## Work item
Write the next part of the passage below about evaluating RankComp with paired cancer and adjacent normal samples, starting after its final sentence.

## Source extract

- - -

We used paired cancer and adjacent normal samples to evaluate the performance of RankComp, assuming that the unknown previously normal state of a cancer tissue could be approximately represented by the adjacent normal tissue of the cancer tissue. After identifying DEGs for one cancer sample, if the deregulation directions (up- or down-regulations) of DEGs are consistent with the deregulation directions observed in the cancer sample compared with its own adjacent normal sample, then they are defined as true positives (TP); otherwise, false positives (FP). The precision rate is calculated as TP/(TP+FP) for each cancer sample. To ensure the association between the individualized DEGs and cancer, we restricted our evaluation to the reproducible population-level DEGs predetermined using two datasets for each type of cancer. For each cancer, the statistical significance of the concordance score between two lists of DEGs between cancer samples and normal controls, detected by Student's t-test, is calculated by the binomial distribution model as described above. Finally, the DEGs reproducibly detected in the two datasets for each cancer are defined as the population-level DEGs associated with the cancer.

- - -

## Supplied material
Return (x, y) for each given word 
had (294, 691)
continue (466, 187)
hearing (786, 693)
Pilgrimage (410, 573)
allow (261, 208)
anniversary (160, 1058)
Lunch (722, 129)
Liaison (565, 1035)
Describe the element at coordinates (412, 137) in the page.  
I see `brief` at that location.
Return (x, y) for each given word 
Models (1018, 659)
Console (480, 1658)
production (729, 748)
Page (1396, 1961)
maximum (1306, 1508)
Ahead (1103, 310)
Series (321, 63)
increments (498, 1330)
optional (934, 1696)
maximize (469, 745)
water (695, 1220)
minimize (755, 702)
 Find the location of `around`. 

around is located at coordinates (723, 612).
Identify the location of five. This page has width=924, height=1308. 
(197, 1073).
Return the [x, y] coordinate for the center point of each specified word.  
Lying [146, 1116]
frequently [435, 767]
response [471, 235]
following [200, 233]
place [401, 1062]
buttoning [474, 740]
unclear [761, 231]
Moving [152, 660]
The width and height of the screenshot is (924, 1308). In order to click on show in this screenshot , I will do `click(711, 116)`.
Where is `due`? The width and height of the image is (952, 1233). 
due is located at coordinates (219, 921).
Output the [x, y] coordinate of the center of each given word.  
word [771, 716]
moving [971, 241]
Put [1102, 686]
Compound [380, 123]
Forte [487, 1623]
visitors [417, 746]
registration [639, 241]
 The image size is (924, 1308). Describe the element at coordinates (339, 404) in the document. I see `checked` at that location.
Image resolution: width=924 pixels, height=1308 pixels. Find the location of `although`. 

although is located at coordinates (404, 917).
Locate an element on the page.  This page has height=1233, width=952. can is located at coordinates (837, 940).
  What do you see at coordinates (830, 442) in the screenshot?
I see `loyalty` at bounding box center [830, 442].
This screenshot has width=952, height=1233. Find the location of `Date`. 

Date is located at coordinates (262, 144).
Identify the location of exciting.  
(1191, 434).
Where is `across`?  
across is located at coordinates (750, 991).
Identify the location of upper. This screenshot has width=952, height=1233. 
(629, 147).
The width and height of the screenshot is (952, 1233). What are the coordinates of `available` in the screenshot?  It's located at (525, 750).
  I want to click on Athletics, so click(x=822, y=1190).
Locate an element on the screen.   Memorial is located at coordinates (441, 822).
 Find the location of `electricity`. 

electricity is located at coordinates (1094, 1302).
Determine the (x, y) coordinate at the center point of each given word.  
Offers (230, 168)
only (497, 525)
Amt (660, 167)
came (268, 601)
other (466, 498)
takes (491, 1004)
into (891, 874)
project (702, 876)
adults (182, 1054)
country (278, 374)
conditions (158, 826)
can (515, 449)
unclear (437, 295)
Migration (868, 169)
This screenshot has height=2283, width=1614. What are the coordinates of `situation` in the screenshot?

- - -

## Response box
The KEGG pathways

Data of 223 pathways covering 6290 unique genes were extracted from the Kyoto Encyclopedia of Genes and Genomes (KEGG) [46] on 10 May 2015. The hypergeometric distribution model is used to determine the significance of biological pathways enriched with up- and down-regulated DEGs, respectively [23]. The p-values are adjusted using the Benjamini and Hochberg procedure.

SUPPLEMENTARY MATERIALS TABLE

oncotarget-07-68909-s001.pdf^{(1MB, pdf)}

Abbreviations

REOs: relative expression orderings
DEGs: differentially expressed genes
GEO: Gene Expression Omnibus
KEGG: Kyoto Encyclopedia of Genes and Genomes
POG: Percentage of Overlapping Gene pair
FDR: False Discovery Rate
TP: true positives
FP: false positives
TCGA_luad: lung adenocarcinoma samples from TCGA
TCGA_coad: colon adenocarcinoma samples from TCGA.

Footnotes

CONFLICTS OF INTEREST

No potential conflicts of interest were disclosed.

GRANT SUPPORT

This work was supported by the National Natural Science Foundation of China [grant numbers. 81572935, 81372213, 81501215 and 81501829].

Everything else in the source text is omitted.